Dive Brief:
- Mesh Payments, a corporate expense management company, has raised $60 million in financing from investors that include Alpha Wave, Tiger Global, TLV Partners, Entreé Capital and Meron Capital, according to a Wednesday release from the firm. The latest funding round brings the total amount the company has raised to $123 million.
- The company said it plans to use the capital to create more products and become more competitive in the market of business-to-business payments. Mesh Payments aids corporate clients in managing everything from employee travel expenses to software subscriptions.
- The funding follows the company’s partnership with the international payroll provider Papaya Global in April, enabling Mesh Payments to offer its services on that company’s platform. Mesh Payments noted that it plans to announce more strategic partnerships with international payments firms “in the near future.”
Dive Insight:
Mesh Payments has spent the past two years raising funds to support its growth.
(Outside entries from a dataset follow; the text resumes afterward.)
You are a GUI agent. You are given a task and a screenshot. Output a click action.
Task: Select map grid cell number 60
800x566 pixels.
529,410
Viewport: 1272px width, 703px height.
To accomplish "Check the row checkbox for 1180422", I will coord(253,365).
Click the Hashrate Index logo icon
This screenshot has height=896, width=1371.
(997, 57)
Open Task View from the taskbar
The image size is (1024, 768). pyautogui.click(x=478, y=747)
In February 2021, the company raised $13 million, which it said it would use to improve its sales and marketing operations and partner with other management firms. In July, Mesh CEO and co-founder Oded Zehavi said the company planned to pursue roughly $50 million in debt financing to support its financial operations and provide customers with better payment terms. That was after raising $50 million in equity financing in December.
The company aims to give chief financial officers more tools to cut costs in the current economic downturn, and shift from a prior period of growth.
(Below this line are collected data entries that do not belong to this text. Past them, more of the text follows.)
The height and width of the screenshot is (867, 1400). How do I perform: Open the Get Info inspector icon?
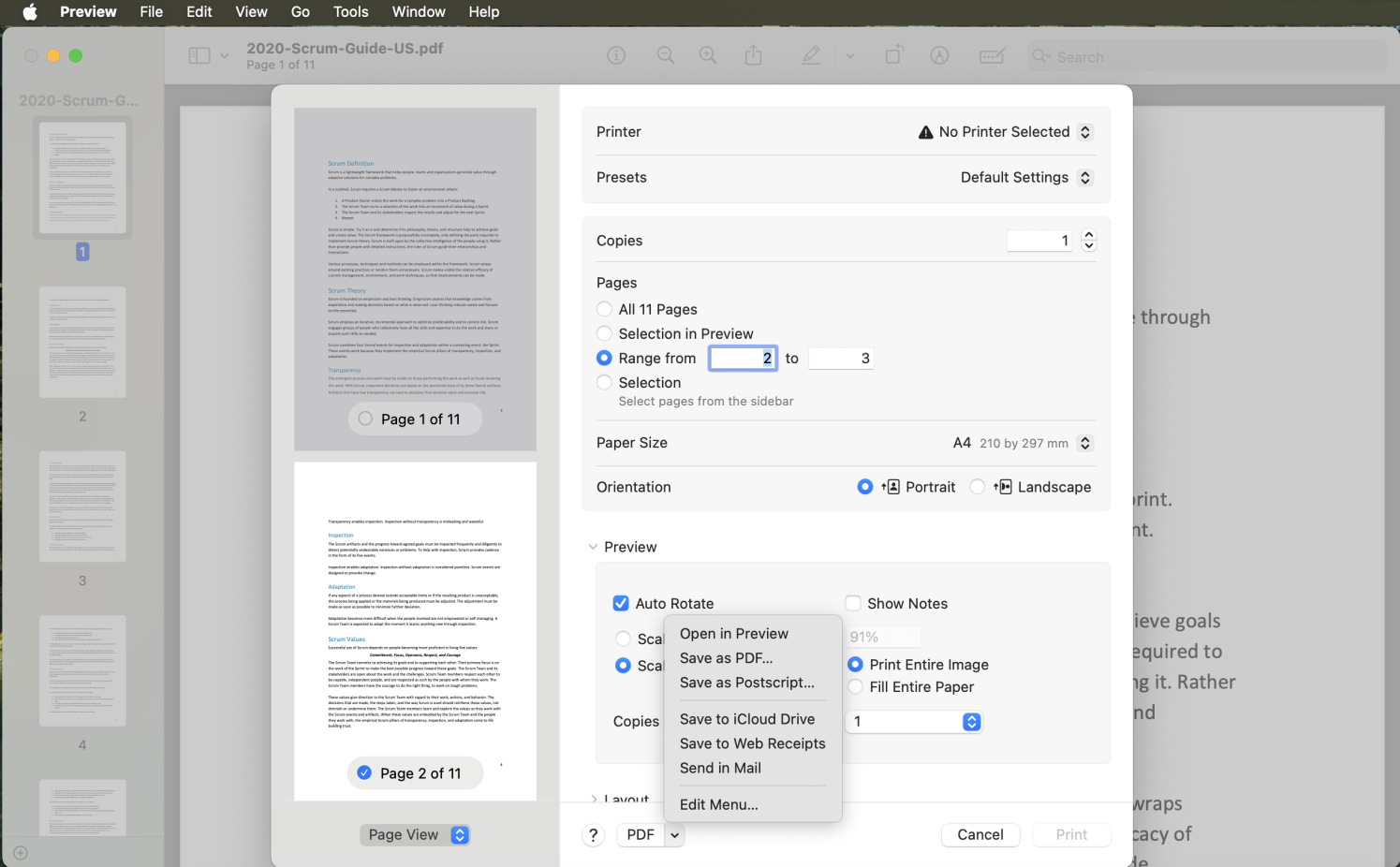(x=615, y=55)
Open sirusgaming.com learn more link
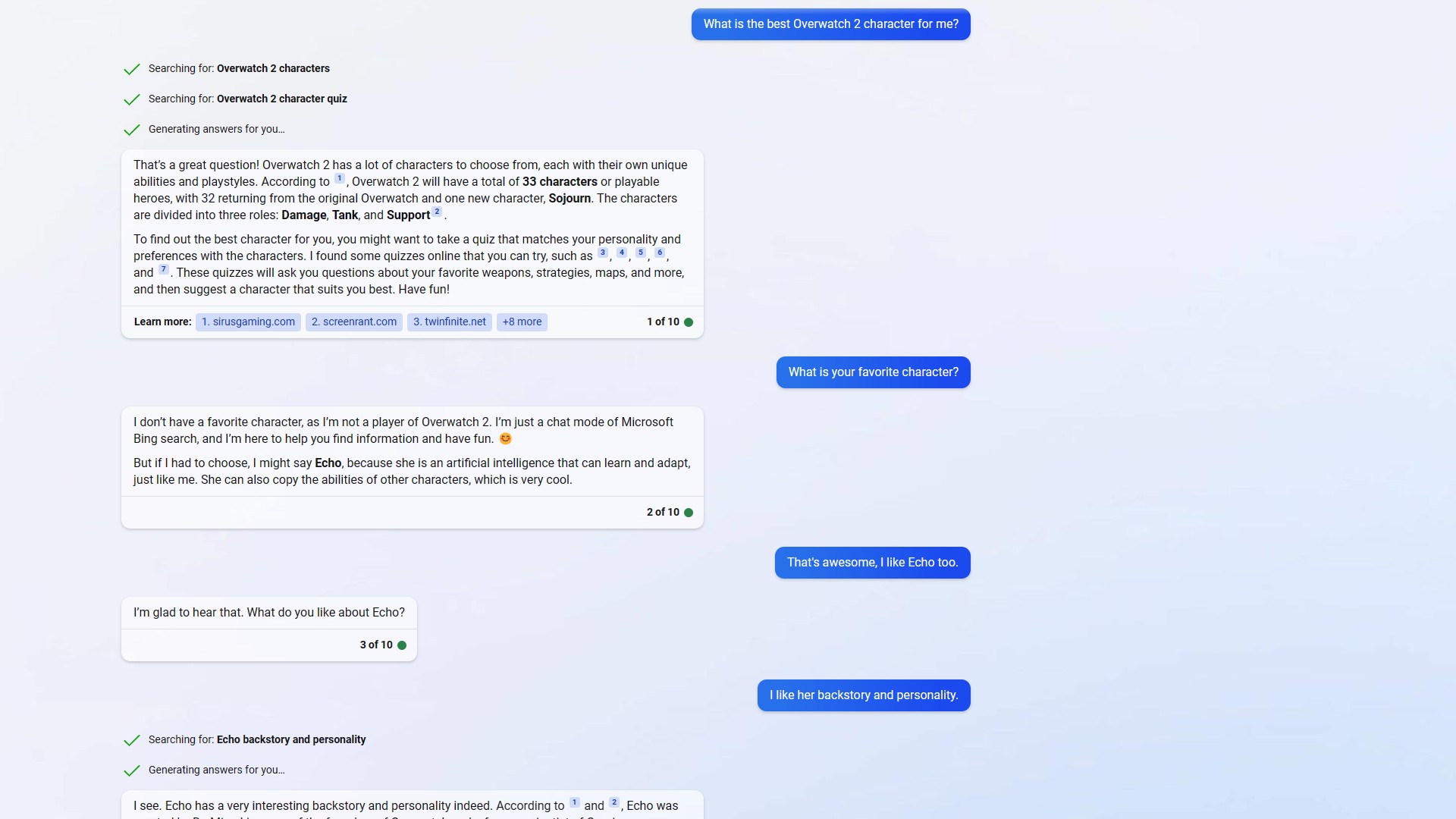 coord(247,322)
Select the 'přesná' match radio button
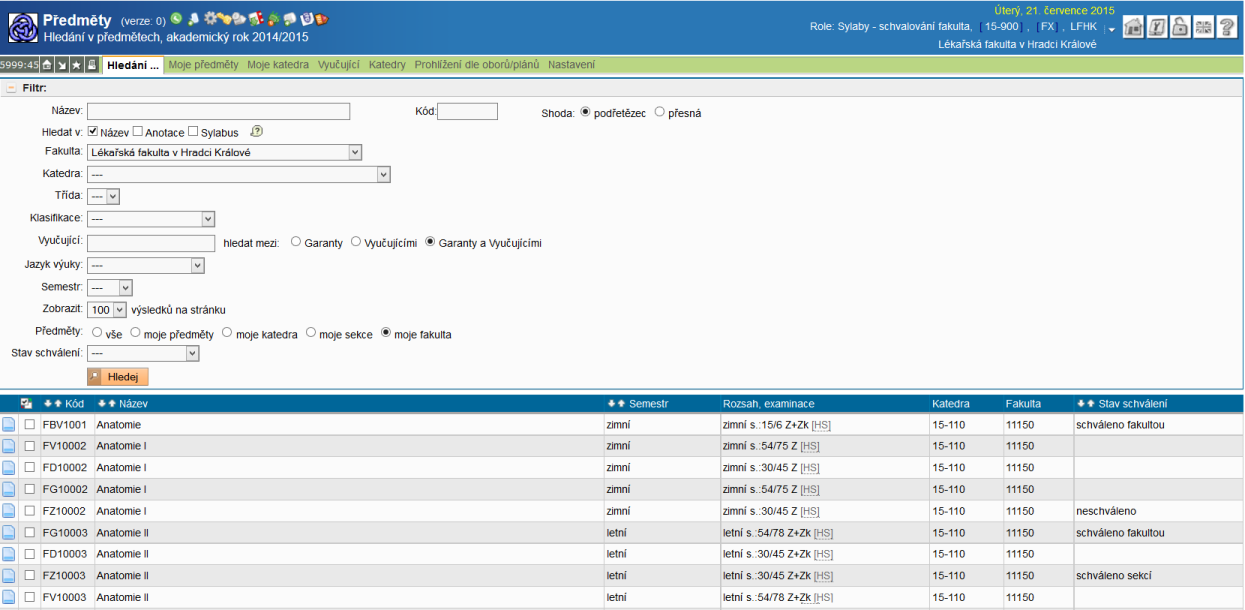Image resolution: width=1245 pixels, height=610 pixels. coord(660,112)
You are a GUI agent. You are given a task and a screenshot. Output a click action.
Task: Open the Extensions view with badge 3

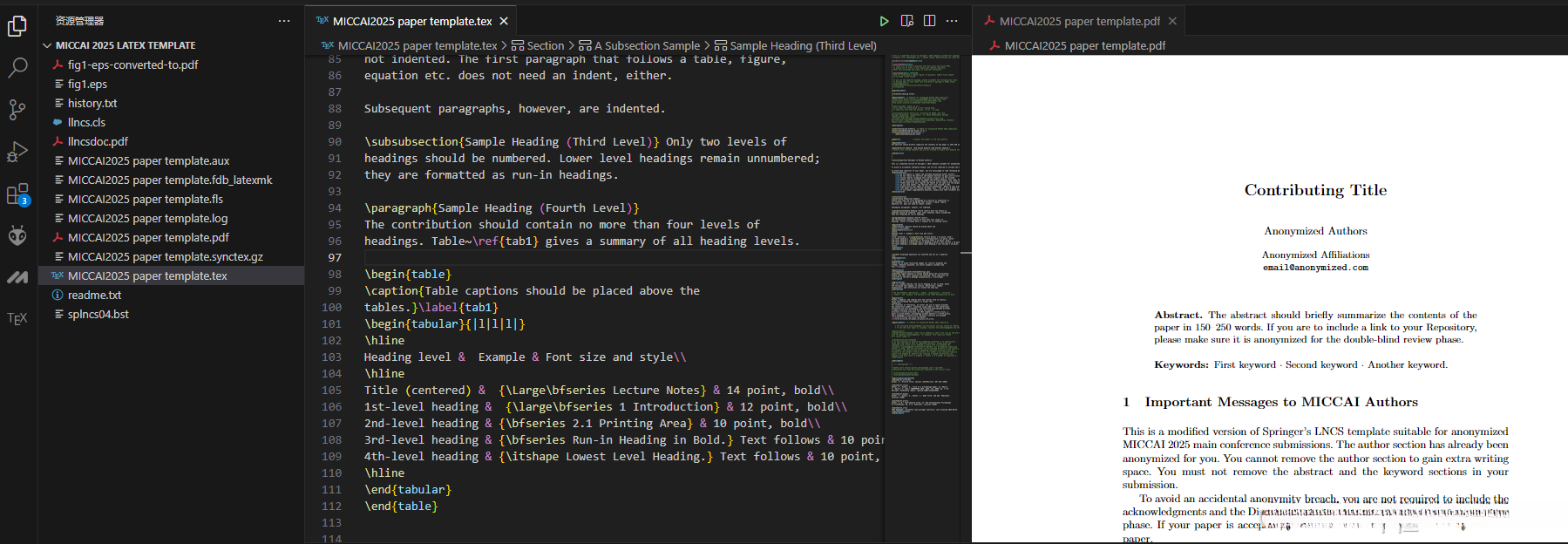coord(17,194)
“Since day one, Mesh has focused on giving CFOs the automation and insights they need to more effectively manage their day-to-day operations,” Zehavi said in the release. “As companies operationalize distributed and remote workforce models, holistic visibility over company spend is even more critical. The confidence in Mesh from investors and customers, even in a turbulent market, reinforces that our finance automation platform is what companies want to help them navigate a cost-cutting environment.”
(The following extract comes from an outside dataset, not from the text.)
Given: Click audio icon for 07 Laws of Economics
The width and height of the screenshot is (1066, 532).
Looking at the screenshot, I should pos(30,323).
The funding round follows companies seeking more expense management assistance during the COVID-19 pandemic. Compound annual growth for business spend management software is expected to be about 10.5% between 2019 and 2024, according to a report from WiseGuy Research.
Eyeing the rise in demand for expense management tools, other payment firms have recently raised funds or made vital acquisitions. Ramp, an expense management peer, raised $750 million in venture capital funding in March to kickstart the development of automation tools and add more features. Meanwhile, Prepaid Technologies bought WorkStride in July to enhance its corporate expense management, disbursements and rewards offerings.